▶ **Exercise objective**
Print every record exactly as it appears. Leave the pictures out.

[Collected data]
★ ★ ★

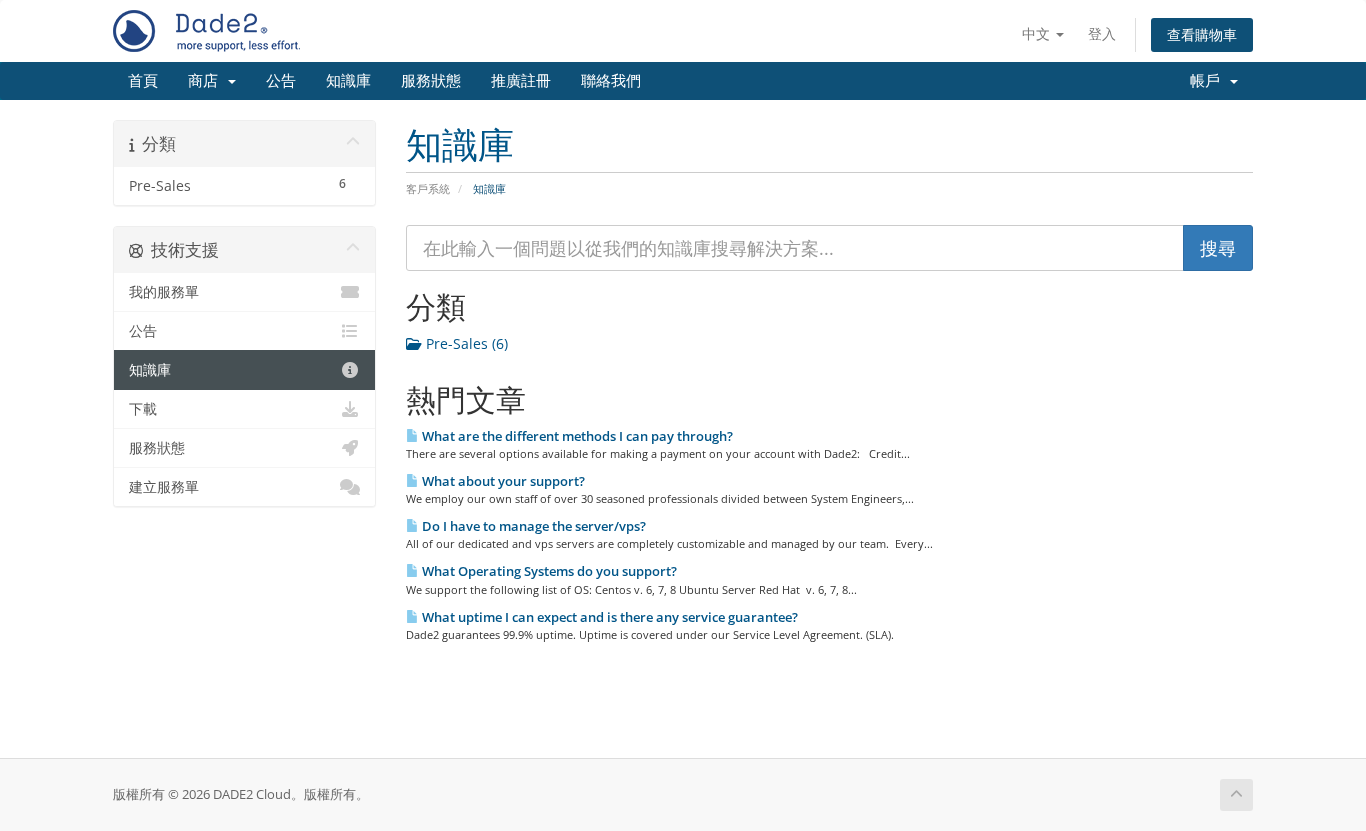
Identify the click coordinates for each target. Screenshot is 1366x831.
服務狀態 (431, 81)
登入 (1102, 33)
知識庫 (348, 81)
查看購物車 (1202, 34)
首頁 (143, 81)
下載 (143, 409)
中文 (1038, 33)
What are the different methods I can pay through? (576, 436)
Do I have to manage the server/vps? (532, 526)
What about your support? (502, 481)
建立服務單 (164, 487)
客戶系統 (428, 188)
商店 (207, 81)
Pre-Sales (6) (465, 343)
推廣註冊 (521, 81)
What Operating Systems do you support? (548, 571)
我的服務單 (164, 292)
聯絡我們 (611, 81)
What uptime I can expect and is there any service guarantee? (608, 617)
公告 (281, 81)
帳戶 (1209, 81)
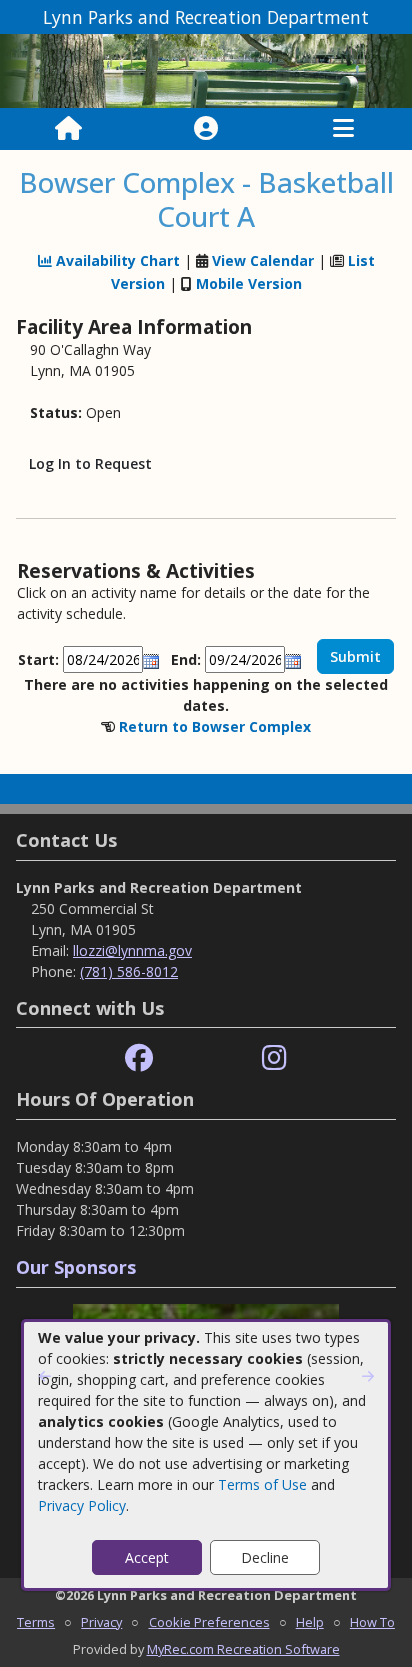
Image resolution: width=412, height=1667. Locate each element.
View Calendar (263, 260)
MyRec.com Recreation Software (243, 1649)
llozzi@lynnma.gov (132, 950)
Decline (265, 1557)
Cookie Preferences (209, 1622)
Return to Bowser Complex (215, 726)
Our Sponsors (76, 1267)
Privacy (101, 1622)
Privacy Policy (82, 1505)
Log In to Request (90, 463)
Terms (36, 1622)
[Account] (206, 129)
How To (372, 1622)
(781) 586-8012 (129, 971)
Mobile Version (249, 283)
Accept (147, 1557)
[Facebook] (139, 1058)
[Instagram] (274, 1058)
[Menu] (343, 129)
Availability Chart (116, 260)
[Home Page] (68, 129)
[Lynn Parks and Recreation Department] (206, 69)
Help (310, 1622)
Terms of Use (262, 1484)
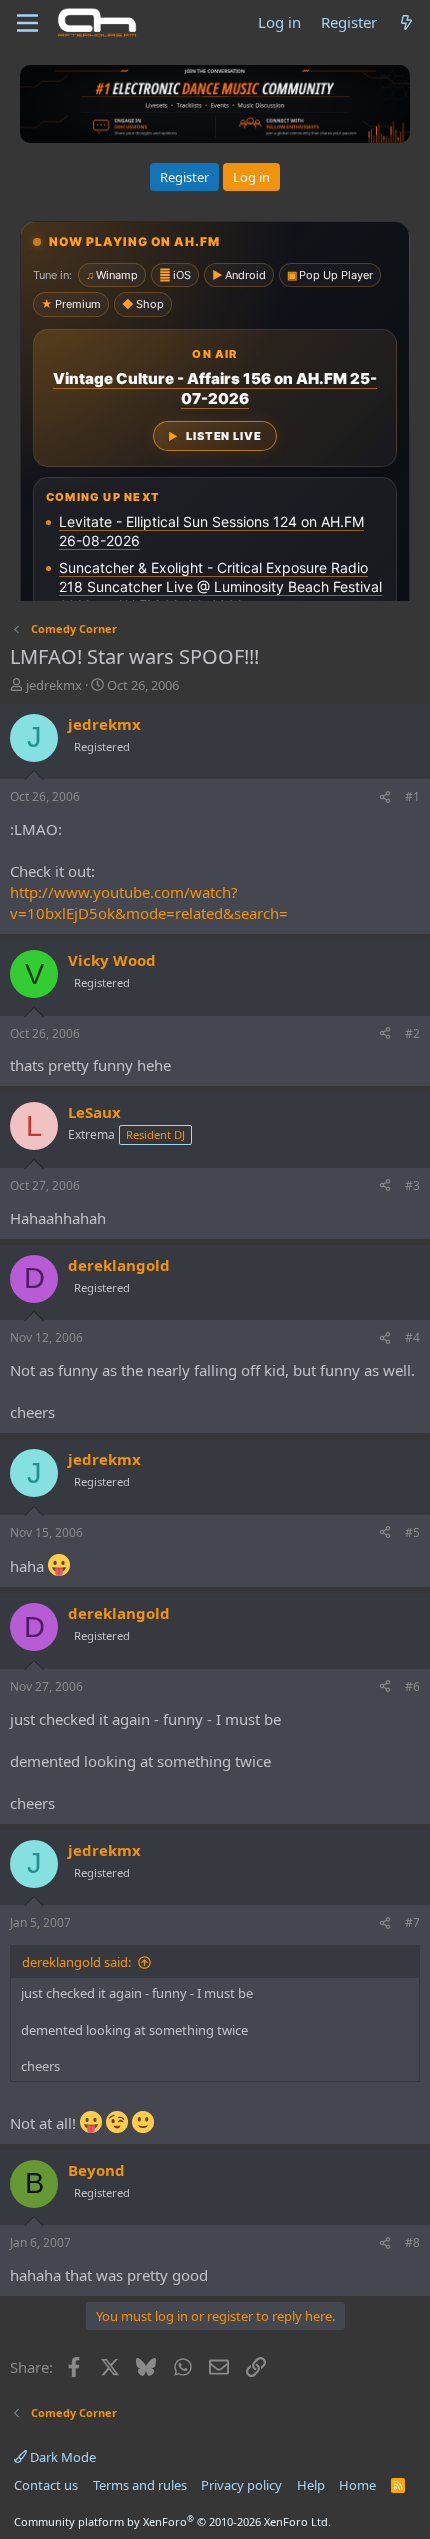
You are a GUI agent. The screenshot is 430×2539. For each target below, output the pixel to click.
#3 (412, 1185)
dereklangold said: (76, 1962)
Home (357, 2485)
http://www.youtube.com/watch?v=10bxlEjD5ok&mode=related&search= (149, 902)
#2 (412, 1033)
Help (311, 2485)
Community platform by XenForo (172, 2521)
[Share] (385, 797)
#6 (412, 1686)
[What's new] (406, 22)
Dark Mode (61, 2457)
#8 (412, 2242)
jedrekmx (54, 685)
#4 (412, 1337)
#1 (412, 796)
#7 (412, 1922)
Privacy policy (241, 2485)
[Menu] (27, 23)
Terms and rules (140, 2485)
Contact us (46, 2485)
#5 (412, 1532)
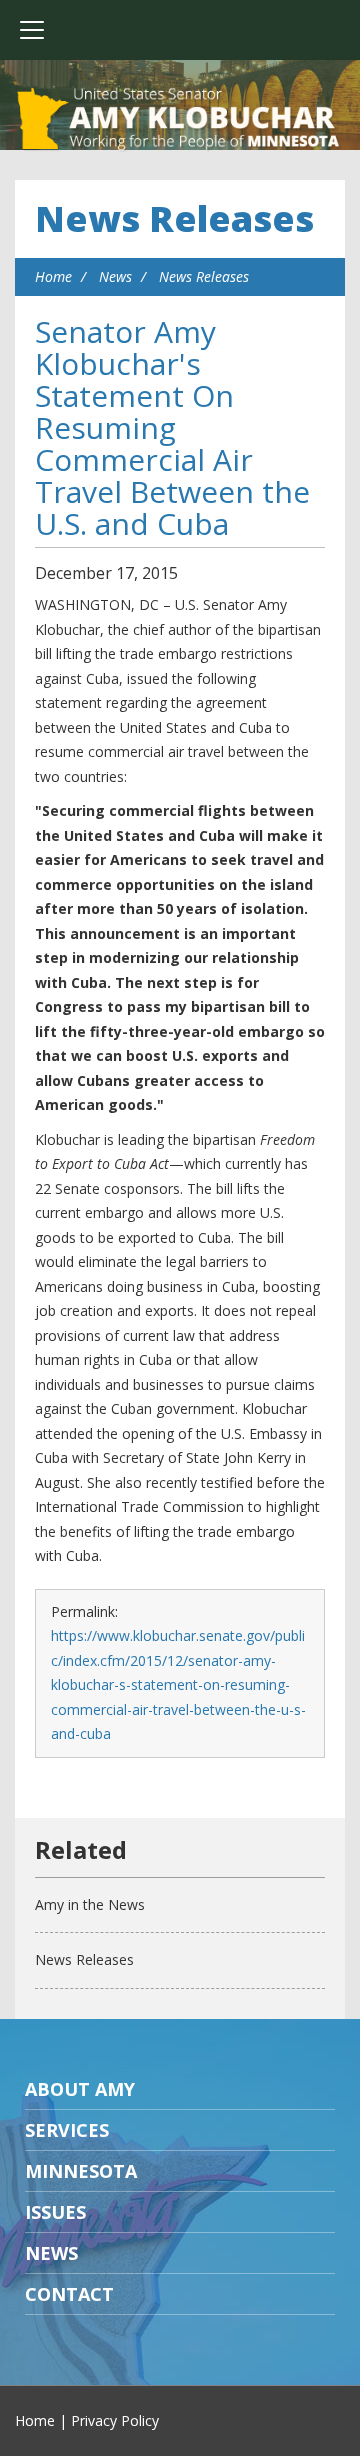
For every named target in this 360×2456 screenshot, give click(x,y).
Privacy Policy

★ ★ ★

▶ **Your response**
Identify the click coordinates for each target. Screenshot is 1366x831.
服務狀態 (431, 81)
登入 (1102, 33)
知識庫 (348, 81)
查看購物車 (1202, 34)
首頁 (143, 81)
下載 (143, 409)
中文 (1038, 33)
What are the different methods I can pay through? (576, 436)
Do I have to manage the server/vps? (532, 526)
What about your support? (502, 481)
建立服務單 (164, 487)
客戶系統 (428, 188)
商店 (207, 81)
Pre-Sales (6) (465, 343)
推廣註冊 (521, 81)
What Operating Systems do you support? (548, 571)
我的服務單 (164, 292)
聯絡我們 (611, 81)
What uptime I can expect and is there any service guarantee? (608, 617)
公告 (281, 81)
帳戶 (1209, 81)
Image resolution: width=412, height=1667. Locate each element.
View Calendar (263, 260)
MyRec.com Recreation Software (243, 1649)
llozzi@lynnma.gov (132, 950)
Decline (265, 1557)
Cookie Preferences (209, 1622)
Return to Bowser Complex (215, 726)
Our Sponsors (76, 1267)
Privacy (101, 1622)
Privacy Policy (82, 1505)
Log In to Request (90, 463)
Terms (36, 1622)
[Account] (206, 129)
How To (372, 1622)
(781) 586-8012 (129, 971)
Mobile Version (249, 283)
Accept (147, 1557)
[Facebook] (139, 1058)
[Instagram] (274, 1058)
[Menu] (343, 129)
Availability Chart (116, 260)
[Home Page] (68, 129)
[Lynn Parks and Recreation Department] (206, 69)
Help (310, 1622)
Terms of Use (262, 1484)
You are a GUI agent. The screenshot is 430×2539. For each target below, output the pixel to click.
#3 (412, 1185)
dereklangold said: (76, 1962)
Home (357, 2485)
http://www.youtube.com/watch?v=10bxlEjD5ok&mode=related&search= (149, 902)
#2 (412, 1033)
Help (311, 2485)
Community platform by XenForo (172, 2521)
[Share] (385, 797)
#6 (412, 1686)
[What's new] (406, 22)
Dark Mode (61, 2457)
#8 (412, 2242)
jedrekmx (54, 685)
#4 (412, 1337)
#1 (412, 796)
#7 (412, 1922)
Privacy policy (241, 2485)
[Menu] (27, 23)
Terms and rules (140, 2485)
Contact us (46, 2485)
#5 (412, 1532)
For every named target in this 360×2456 screenshot, give click(x,y).
Privacy Policy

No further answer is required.